Saved data entries
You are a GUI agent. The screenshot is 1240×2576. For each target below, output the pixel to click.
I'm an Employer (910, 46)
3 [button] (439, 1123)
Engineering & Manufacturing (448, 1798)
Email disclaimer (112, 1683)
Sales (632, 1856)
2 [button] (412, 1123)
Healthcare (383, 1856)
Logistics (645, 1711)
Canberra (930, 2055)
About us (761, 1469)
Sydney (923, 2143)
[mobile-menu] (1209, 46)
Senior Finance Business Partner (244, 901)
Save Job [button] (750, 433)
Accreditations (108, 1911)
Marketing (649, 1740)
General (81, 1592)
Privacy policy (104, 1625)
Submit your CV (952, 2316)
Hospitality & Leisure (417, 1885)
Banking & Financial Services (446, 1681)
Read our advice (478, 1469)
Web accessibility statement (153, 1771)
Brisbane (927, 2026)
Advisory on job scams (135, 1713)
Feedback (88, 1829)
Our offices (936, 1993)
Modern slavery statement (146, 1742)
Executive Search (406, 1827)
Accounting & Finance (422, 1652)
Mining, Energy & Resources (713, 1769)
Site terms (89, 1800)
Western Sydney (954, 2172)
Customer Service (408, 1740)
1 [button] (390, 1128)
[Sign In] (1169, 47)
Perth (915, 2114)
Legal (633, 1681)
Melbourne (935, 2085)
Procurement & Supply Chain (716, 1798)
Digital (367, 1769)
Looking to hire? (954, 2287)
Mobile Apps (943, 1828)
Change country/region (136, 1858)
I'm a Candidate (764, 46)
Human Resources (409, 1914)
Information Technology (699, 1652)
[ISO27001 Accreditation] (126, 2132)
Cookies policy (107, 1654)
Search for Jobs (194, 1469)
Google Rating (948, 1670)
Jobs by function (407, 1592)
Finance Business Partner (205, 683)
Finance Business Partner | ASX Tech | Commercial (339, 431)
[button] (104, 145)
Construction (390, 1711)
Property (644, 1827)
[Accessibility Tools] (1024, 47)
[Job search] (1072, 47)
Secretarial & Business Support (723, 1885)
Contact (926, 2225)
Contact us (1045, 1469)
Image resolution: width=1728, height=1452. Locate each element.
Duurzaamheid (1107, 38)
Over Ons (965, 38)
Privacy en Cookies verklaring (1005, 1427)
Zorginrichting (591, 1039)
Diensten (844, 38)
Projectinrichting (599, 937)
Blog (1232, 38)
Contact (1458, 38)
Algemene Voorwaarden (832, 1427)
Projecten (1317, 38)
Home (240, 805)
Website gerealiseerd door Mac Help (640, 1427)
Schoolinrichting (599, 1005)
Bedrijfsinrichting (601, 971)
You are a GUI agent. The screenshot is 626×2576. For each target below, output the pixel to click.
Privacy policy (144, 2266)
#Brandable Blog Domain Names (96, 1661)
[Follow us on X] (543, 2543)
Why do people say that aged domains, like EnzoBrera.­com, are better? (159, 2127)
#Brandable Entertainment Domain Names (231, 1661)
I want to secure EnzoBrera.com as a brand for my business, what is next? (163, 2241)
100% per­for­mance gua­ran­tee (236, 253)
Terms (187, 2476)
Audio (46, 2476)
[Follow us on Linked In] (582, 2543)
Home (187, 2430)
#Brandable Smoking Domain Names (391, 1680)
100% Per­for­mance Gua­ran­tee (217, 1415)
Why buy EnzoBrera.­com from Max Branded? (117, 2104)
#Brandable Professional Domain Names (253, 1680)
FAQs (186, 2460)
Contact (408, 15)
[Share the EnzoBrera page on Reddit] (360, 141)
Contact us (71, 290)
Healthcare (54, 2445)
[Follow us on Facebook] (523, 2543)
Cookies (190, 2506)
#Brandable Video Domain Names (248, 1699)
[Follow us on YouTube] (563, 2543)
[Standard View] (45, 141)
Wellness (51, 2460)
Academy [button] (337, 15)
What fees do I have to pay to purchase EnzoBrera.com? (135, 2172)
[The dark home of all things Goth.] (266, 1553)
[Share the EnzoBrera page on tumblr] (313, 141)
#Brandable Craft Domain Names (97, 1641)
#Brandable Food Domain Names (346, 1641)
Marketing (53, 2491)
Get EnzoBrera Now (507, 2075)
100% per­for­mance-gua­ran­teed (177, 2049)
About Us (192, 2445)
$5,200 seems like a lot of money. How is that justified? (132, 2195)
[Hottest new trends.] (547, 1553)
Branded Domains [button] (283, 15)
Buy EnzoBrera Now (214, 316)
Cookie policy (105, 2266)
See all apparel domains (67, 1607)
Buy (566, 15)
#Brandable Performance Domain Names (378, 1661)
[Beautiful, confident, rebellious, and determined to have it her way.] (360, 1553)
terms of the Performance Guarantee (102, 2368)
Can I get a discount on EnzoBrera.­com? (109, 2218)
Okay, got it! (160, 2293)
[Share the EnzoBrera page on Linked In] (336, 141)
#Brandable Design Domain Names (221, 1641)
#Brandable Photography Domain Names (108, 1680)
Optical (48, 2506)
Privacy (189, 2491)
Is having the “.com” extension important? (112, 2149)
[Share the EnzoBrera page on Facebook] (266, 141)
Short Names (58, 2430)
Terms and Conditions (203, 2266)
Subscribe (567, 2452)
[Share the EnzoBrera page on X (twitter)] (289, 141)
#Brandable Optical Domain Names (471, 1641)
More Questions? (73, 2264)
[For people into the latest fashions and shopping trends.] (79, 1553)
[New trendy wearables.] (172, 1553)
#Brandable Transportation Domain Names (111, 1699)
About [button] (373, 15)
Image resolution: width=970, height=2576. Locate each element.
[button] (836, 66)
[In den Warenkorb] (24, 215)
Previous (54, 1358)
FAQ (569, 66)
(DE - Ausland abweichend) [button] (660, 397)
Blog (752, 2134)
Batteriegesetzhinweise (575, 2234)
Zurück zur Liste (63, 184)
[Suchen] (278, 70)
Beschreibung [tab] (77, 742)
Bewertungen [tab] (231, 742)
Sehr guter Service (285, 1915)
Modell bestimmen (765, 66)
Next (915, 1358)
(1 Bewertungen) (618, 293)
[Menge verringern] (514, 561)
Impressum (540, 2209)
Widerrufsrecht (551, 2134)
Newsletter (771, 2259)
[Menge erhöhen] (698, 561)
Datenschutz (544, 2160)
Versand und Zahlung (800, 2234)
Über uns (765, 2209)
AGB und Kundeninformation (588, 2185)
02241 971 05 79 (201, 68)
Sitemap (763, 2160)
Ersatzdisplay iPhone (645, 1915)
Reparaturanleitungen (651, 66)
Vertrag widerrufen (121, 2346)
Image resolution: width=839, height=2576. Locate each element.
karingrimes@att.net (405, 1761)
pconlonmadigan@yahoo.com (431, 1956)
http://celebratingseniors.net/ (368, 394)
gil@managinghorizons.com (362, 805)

What you should do: Copy out each line of the records where the word "Brandable" appears.

Output:
#Brandable Blog Domain Names (96, 1661)
#Brandable Entertainment Domain Names (231, 1661)
#Brandable Smoking Domain Names (391, 1680)
#Brandable Professional Domain Names (253, 1680)
#Brandable Video Domain Names (248, 1699)
#Brandable Craft Domain Names (97, 1641)
#Brandable Food Domain Names (346, 1641)
#Brandable Performance Domain Names (378, 1661)
#Brandable Design Domain Names (221, 1641)
#Brandable Photography Domain Names (108, 1680)
#Brandable Optical Domain Names (471, 1641)
#Brandable Transportation Domain Names (111, 1699)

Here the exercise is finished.